Her biggest potential booster, former President Clinton, has a prominent role here instead. He will submit Obama's name for renomination and headline the Wednesday speaking program. He's spent much of the last four years making good on his wife's political debts, supporting those Democrats who backed her over Obama in the 2008 primaries.
Aides to Vice President Joe Biden are sure to say he hasn't ruled out a third bid for the presidency, while emphasizing that his sole priority at the moment is helping Obama win another term.
The 2016 conversation, such as it is already engaged, begins with Clinton and Biden, said Andy Stern, former head of the Service Employees International Union, a key Democratic cog.
"Their absence would make it a lot more attractive for other people," Stern said.
The Democratic bench may not be as apparent as the Republican wannabes on display at their convention in Tampa, Fla. Democrats reached to the ranks of mayors for a keynote speaker. Another prime slot was awarded to Elizabeth Warren, running for the Senate in Massachusetts.

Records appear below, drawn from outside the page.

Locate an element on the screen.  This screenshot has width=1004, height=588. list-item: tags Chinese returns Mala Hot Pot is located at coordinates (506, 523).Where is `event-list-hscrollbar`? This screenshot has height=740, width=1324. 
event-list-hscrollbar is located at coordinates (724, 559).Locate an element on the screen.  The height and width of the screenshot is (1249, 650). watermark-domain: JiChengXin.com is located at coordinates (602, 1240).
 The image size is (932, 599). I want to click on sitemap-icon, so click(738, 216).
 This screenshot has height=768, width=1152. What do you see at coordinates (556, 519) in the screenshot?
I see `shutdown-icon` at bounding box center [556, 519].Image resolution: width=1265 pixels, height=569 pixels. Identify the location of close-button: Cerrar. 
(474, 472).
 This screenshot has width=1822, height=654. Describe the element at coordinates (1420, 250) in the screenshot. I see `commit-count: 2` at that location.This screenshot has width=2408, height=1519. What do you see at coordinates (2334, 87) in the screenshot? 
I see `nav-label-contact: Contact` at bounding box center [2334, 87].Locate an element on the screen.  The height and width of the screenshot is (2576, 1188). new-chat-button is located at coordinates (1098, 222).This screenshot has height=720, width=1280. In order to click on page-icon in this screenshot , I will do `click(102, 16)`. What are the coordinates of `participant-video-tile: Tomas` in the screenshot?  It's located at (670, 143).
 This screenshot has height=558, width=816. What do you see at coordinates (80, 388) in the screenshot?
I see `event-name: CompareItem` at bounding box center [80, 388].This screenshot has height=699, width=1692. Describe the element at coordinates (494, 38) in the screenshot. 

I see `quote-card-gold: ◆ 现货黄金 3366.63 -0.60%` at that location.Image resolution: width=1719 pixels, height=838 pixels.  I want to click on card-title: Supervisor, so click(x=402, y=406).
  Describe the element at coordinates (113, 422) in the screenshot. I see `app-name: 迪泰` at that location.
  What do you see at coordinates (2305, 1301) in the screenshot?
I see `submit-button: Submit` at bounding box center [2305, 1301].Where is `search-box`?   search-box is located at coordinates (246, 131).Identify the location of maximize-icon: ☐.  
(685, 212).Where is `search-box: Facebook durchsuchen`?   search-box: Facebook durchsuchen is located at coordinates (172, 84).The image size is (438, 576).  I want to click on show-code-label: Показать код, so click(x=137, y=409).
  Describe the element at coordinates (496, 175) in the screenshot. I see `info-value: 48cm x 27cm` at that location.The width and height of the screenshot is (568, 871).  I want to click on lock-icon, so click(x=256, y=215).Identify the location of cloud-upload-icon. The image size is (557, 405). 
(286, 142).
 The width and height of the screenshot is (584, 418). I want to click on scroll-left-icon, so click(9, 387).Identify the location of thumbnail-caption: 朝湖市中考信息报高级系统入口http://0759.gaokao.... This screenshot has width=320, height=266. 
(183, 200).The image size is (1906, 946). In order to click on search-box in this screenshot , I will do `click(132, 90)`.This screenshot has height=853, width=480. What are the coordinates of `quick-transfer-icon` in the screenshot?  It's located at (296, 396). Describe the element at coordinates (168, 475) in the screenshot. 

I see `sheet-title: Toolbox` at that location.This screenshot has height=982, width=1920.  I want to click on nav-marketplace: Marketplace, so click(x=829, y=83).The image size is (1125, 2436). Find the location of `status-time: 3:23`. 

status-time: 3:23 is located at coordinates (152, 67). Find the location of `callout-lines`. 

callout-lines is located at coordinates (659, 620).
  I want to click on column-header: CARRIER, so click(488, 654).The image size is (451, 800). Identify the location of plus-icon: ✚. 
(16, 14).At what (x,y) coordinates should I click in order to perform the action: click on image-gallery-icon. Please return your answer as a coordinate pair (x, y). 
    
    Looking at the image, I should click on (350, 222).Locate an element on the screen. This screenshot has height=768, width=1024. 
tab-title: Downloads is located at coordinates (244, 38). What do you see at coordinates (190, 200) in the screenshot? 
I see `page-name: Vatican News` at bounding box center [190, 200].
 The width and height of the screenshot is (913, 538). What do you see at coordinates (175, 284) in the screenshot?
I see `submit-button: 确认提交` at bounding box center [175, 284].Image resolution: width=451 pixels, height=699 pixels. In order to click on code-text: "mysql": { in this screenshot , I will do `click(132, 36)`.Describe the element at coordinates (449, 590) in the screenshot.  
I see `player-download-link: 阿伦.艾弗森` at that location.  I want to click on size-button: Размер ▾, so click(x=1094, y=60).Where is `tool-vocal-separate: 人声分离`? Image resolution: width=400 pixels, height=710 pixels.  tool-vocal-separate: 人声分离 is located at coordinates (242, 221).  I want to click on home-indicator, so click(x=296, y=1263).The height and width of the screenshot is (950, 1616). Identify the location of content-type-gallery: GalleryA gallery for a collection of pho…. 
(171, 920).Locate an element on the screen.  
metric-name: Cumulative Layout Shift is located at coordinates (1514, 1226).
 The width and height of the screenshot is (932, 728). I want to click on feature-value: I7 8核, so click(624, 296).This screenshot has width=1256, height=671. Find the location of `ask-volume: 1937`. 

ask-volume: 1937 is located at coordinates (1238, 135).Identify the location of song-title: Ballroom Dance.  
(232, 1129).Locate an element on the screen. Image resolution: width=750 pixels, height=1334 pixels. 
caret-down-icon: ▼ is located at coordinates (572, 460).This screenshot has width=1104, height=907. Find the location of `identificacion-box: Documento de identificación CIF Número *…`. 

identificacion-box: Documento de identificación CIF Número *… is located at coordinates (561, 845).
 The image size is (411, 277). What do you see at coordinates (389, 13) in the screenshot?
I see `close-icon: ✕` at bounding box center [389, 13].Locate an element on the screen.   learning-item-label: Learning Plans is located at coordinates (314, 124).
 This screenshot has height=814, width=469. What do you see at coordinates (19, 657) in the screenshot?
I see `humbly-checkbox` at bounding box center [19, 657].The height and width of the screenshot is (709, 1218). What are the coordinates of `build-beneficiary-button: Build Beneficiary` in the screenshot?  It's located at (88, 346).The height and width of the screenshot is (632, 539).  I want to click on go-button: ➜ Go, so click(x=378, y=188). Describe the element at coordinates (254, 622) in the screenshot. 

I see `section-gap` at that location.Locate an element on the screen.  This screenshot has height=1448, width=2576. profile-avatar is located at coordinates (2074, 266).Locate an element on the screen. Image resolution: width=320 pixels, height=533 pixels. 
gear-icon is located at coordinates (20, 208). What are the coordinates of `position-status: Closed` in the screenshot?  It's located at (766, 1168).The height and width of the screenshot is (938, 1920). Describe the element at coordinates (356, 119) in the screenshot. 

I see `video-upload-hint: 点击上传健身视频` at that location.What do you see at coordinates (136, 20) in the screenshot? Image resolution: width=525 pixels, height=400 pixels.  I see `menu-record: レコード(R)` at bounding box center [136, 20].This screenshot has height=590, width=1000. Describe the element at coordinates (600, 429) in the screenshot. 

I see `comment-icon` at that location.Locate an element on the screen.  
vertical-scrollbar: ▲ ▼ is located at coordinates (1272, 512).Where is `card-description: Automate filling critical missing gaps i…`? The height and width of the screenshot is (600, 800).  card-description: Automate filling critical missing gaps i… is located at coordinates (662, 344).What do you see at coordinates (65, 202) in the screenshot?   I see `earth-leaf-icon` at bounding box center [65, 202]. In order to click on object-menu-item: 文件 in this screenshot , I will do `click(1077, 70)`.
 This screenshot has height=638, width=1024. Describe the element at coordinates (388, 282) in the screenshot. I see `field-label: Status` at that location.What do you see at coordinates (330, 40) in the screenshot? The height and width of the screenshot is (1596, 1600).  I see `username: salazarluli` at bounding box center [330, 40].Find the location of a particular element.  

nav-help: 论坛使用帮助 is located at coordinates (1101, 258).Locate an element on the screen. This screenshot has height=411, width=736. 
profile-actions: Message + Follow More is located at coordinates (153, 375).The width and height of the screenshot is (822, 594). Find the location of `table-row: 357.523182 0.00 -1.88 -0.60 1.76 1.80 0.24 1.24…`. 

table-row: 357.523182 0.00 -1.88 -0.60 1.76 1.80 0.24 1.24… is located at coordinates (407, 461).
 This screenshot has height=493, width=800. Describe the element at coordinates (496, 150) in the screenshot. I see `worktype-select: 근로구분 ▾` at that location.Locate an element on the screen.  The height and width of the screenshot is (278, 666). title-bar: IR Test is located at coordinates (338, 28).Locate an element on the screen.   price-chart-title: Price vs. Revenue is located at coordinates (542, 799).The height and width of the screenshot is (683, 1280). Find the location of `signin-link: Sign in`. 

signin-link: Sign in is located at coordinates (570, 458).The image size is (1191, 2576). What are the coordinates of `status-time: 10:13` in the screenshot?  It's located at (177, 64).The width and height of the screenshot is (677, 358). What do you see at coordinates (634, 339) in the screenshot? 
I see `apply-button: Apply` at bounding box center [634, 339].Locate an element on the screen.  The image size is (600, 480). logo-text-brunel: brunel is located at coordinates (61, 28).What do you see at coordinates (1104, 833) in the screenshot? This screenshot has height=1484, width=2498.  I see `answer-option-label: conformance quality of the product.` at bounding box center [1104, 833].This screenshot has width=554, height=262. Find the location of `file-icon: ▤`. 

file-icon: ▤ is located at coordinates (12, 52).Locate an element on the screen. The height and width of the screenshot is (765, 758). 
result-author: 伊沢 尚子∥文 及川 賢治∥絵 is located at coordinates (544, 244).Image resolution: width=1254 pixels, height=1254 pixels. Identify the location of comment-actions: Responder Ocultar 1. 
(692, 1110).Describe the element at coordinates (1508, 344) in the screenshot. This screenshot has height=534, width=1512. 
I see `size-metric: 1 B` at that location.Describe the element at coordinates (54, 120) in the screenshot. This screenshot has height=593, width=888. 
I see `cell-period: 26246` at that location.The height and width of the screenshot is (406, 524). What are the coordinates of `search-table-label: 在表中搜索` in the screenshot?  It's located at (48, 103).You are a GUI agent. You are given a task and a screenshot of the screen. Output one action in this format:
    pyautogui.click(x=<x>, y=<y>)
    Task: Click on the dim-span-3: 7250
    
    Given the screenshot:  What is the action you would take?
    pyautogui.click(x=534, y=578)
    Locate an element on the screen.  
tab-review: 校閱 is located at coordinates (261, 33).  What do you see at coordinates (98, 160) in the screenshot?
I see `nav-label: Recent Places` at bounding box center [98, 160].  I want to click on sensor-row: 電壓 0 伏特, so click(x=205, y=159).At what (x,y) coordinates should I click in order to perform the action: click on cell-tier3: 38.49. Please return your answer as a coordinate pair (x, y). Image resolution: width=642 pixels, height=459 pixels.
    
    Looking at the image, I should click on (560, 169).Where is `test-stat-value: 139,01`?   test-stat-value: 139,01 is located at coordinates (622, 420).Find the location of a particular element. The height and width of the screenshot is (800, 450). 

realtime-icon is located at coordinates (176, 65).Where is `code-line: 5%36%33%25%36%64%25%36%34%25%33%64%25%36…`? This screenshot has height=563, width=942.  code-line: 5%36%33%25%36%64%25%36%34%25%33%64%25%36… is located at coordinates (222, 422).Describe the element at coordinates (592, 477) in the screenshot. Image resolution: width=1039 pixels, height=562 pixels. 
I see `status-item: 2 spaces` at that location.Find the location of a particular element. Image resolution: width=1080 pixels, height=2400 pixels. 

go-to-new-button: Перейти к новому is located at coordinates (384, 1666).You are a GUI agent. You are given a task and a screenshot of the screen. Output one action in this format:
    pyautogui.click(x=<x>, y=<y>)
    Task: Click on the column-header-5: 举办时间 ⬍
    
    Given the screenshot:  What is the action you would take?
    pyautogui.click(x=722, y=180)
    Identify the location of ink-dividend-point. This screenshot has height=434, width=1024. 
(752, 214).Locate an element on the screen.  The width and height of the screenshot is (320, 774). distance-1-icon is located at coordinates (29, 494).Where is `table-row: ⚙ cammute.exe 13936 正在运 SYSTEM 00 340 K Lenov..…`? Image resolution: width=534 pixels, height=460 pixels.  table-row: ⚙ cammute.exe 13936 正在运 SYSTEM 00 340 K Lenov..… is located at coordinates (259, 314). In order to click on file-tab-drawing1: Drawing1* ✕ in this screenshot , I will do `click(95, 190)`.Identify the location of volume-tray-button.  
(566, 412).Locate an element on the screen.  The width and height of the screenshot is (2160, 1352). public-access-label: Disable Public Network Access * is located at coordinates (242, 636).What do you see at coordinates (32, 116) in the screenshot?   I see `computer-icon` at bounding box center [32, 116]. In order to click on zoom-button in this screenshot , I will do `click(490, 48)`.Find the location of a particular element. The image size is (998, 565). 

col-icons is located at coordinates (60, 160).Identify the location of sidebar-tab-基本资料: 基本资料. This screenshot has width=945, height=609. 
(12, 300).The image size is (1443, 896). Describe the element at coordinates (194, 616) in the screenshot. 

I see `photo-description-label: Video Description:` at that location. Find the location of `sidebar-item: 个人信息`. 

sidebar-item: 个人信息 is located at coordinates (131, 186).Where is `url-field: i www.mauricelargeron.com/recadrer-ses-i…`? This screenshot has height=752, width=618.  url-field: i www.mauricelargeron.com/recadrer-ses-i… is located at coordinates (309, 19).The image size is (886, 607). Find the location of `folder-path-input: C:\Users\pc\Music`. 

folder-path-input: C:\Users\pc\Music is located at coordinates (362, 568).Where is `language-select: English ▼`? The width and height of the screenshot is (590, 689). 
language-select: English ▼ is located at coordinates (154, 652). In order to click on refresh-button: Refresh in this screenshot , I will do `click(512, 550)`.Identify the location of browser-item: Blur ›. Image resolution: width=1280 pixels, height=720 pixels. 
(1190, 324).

A victory would propel her into the 2016 ranks, much in the way it did Obama.
But it is O'Malley, more than most, who is keeping his options open.
Talk of a possible presidential run is "at once flattering, encouraging, annoying and not helpful," he said in an interview this year. After arriving in Charlotte, he told reporters who raised the subject that this week is "not a time to tell the Martin O'Malley story, this is the time to tell the Barack Obama story."
But this year the governor has emerged as one of the most prominent elected Democrats tasked with making the president's case in the press, breaking into the tight circle that the Obama campaign has come to trust to stay on message.
"Somebody introduced me the other day as a lead surrogate for President Obama. I suppose I am, by merit of being chairman of the DGA," O'Malley said in July. "I'm glad to be. I think that we as a party are finding a much clearer voice in this race and drawing a much clearer contrast than we were certainly a year or two ago."
His ubiquity has its risks. On one of two TV talk shows he did Sunday, O'Malley was tripped up by the standard question for an incumbent party: Are Americans better off now than they were four years ago?
"No, but that's not the question of this election," was his answer.
Republicans just heard "No," and included O'Malley in their press offensive on the subject. The Obama campaign, caught off guard, scrambled Monday and insisted that Americans were "absolutely" better off than in the months before Obama was elected, when the economy was going off a cliff.
Because he was elected only in 2010, Cuomo "is being very wise" to pursue a different, less public path than O'Malley, Stern said. Reviving his state's sluggish economy "will say more about his record than almost anything else he can do."